第49話

 自分が攻略されちゃうゲームの世界のようだけど、聞いていたのとは少し違っていた。

 ヴィオラは自室で一人考える。


「要するに、歴史小説とかそんな感じなのかな?」


 ヴィオラは自分の置かれている状況を考えた。


「戦国武将とか、三国志とか、幕末とか、新撰組とか、人気のあるコンテンツは色んな人が小説にしたりゲームにしたりオマージュ作品を作り出してきたもんね」


 あまり難しいことは分からないけれど、この世界があの乙女ゲームの基礎となった世界なのだと考えれば何となく理解はできる。ゲームのストーリーは可能性として紡がれる話のひとつ。だから選択肢がいくつも出てきていくつものエンドがある。

 だから、


「戦国武将との恋愛ゲームなんて、事実と異なるエンドに溢れていたものね」


 ヴィオラはそう言うと、勢いよく立ち上がった。


「私の生きたいようにやってみよう!」


 右手を拳にして高く突き上げ、左手を腰に当ててポーズを取った。宣言が部屋の壁だけどそれもまた良し。なんて思っていたら、


「あ…のぉ」


 部屋の扉の隙間からメイドさんたちが遠慮がちに声をかけてきた。うっかり忘れていたけれど、前世と違っていつも自分の周りには誰かが控えているのだった。

 そして、今日はカフェでバイトをする日だったのだ。つまり、メイドさんたちはヴィオラを可愛いカフェのメイドさんにするべく待機していたわけで……


「あっ、じ…時間よね?着替え、手伝ってもらえるかしら?」


 今更ながらに取り繕うように微笑むと、メイドさんたちは扉を大きく開けてヴィオラの部屋の中になだれ込んできた。


「本日の髪型は如何なさいましょうか?」


 メイドさんたちはヴィオラを可愛く仕上げることに余念が無い。街で流行りの髪型をヴィオラで再現しようと今日も色とりどりのリボンを手にしている。

 けれど、前世の記憶のあるヴィオラは、街で流行りの髪型なんぞに興味はなかった。やりたいようにやってみようと吹っ切れた今、メイドさんといえばツインテールだ。メイドカフェの可愛くメイドさんを再現してみよう。目指すは萌え萌えキュンキュンだ。


「えっと、今日はね、してみたい髪型があるんだけど…」


 ヴィオラがツインテールの説明を始めると、メイドさんたちは目を大きく見開いて黙ってしまった。髪を上に結い上げるのに、その全てが下に全て垂れ下がる髪型なんて斬新すぎる。

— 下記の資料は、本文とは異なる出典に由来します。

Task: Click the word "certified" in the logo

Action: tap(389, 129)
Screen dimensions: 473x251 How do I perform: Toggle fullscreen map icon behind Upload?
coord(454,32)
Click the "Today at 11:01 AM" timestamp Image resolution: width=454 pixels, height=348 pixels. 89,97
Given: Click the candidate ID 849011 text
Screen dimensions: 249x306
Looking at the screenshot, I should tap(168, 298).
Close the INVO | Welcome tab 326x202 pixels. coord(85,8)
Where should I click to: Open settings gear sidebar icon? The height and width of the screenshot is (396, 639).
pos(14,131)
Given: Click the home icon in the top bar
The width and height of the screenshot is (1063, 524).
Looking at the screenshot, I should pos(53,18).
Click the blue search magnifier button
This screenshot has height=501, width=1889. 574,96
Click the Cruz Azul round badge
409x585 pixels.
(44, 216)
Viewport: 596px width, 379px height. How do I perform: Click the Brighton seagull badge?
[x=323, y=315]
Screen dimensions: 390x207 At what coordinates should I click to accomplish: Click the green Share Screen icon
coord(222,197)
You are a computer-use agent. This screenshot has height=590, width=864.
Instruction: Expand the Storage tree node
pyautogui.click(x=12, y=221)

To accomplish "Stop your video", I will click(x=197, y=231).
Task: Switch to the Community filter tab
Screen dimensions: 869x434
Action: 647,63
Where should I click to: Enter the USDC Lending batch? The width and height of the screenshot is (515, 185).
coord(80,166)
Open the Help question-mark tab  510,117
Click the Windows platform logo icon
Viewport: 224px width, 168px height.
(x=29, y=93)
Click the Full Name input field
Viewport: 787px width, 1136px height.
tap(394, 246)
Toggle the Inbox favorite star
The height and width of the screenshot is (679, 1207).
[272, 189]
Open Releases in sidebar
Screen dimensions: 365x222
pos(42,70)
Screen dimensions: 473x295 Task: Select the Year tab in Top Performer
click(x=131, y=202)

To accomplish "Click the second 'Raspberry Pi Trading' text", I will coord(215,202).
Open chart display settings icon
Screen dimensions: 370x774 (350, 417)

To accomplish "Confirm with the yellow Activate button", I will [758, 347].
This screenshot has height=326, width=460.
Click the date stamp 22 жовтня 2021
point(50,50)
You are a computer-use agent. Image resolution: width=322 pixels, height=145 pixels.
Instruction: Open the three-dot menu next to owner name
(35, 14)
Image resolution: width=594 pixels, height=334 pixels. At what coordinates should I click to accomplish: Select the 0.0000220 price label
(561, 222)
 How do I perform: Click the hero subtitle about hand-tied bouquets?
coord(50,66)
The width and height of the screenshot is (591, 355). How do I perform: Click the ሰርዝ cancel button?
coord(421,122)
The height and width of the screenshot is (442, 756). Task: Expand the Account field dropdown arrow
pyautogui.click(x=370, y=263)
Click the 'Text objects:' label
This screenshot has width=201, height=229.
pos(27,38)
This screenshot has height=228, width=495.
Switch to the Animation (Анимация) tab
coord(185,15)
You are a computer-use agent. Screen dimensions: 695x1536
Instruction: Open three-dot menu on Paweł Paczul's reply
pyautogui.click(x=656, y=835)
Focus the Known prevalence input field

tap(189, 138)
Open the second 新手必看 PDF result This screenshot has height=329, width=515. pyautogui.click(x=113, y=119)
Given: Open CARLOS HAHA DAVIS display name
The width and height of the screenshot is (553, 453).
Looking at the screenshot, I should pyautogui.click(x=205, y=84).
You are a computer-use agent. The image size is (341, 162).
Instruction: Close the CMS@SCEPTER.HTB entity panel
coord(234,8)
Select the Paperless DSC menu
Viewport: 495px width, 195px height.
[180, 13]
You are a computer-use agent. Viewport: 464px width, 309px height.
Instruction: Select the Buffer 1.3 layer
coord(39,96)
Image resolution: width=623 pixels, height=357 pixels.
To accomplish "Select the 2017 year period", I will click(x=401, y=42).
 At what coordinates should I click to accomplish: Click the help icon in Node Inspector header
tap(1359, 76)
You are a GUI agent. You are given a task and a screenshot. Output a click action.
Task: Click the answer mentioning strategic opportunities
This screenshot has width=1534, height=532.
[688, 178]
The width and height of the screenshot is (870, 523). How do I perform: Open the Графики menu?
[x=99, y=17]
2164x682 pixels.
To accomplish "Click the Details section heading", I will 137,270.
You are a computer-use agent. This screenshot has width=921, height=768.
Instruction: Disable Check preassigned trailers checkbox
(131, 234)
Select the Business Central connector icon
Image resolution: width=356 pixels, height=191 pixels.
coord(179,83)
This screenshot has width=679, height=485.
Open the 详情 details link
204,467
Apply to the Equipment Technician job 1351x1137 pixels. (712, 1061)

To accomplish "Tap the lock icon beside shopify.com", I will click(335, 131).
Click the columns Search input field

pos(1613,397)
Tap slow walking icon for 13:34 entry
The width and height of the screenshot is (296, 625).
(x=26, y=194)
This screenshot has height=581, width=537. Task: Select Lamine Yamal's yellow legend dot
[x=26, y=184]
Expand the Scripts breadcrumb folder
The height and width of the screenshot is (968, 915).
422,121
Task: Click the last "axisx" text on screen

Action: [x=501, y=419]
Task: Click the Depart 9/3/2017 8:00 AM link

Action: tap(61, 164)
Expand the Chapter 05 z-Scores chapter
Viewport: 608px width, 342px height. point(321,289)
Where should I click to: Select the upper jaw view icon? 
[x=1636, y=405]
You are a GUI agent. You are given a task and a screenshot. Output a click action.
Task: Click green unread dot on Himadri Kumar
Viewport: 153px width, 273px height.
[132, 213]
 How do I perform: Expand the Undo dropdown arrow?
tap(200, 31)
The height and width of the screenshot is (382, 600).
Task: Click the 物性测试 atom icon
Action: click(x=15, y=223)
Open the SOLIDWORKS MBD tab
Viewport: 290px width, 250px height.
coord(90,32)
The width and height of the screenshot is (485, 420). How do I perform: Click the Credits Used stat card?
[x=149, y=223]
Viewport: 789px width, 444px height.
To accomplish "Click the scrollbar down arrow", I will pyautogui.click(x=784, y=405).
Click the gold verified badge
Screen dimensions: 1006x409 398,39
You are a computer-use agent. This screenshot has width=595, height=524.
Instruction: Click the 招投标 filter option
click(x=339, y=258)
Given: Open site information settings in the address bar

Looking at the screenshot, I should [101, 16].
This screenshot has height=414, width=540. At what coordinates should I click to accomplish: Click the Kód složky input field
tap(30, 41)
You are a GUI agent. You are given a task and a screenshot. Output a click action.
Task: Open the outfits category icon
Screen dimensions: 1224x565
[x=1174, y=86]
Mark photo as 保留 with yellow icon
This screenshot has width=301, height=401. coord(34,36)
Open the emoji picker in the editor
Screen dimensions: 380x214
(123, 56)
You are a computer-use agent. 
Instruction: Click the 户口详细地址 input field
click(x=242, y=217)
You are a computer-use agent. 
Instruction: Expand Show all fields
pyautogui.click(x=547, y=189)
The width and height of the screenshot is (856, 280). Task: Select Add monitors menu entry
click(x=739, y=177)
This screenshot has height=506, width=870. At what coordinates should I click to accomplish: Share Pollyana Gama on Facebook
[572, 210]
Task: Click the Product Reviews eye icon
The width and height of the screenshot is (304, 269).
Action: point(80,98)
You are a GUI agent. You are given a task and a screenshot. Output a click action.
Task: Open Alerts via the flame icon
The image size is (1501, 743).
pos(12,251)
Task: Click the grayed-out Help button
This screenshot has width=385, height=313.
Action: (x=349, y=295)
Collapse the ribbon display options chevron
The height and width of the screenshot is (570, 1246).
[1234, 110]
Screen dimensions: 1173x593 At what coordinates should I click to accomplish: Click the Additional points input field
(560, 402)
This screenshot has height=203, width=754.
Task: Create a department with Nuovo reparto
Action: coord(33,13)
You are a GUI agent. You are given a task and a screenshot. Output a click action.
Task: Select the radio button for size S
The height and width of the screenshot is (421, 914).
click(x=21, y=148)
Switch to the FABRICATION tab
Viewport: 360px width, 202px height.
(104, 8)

 リボンで髪を縛るけれど、垂れ下がる髪にもリボンを編み込むのはどうだろう?宝石を散りばめるのもいいかもしれない。メイドさんたちはヴィオラの髪を斬新なツインテールに仕上げてくれた。


「こ、これはもはやっ」


 メイドさんたちが大変満足した顔でヴィオラに鏡を向けてきた。

 そこに映るヴィオラは、大変可愛らしいツインテールのメイドさんだ。可愛らしいリボンが結ばれて、下に降りる髪は緩くリボンが編み込まれ所々に宝石が飾られていた。

 もはやヴィオラはいちいち驚くことをやめてみた。宝石しかないのだ。フェイクやイミテーションなんてものは存在しない世界なのだ。惜しげなく使えばいい。ヴィオラはそれが許される存在なのだから、悪役令嬢とし君臨することを良しとするのだ。


「うん、完璧ね」


 ヴィオラはそう言ってくるりと回転した。


「私が一番可愛いわ」


 メイドさんたちから惜しみのない拍手が沸き起こった。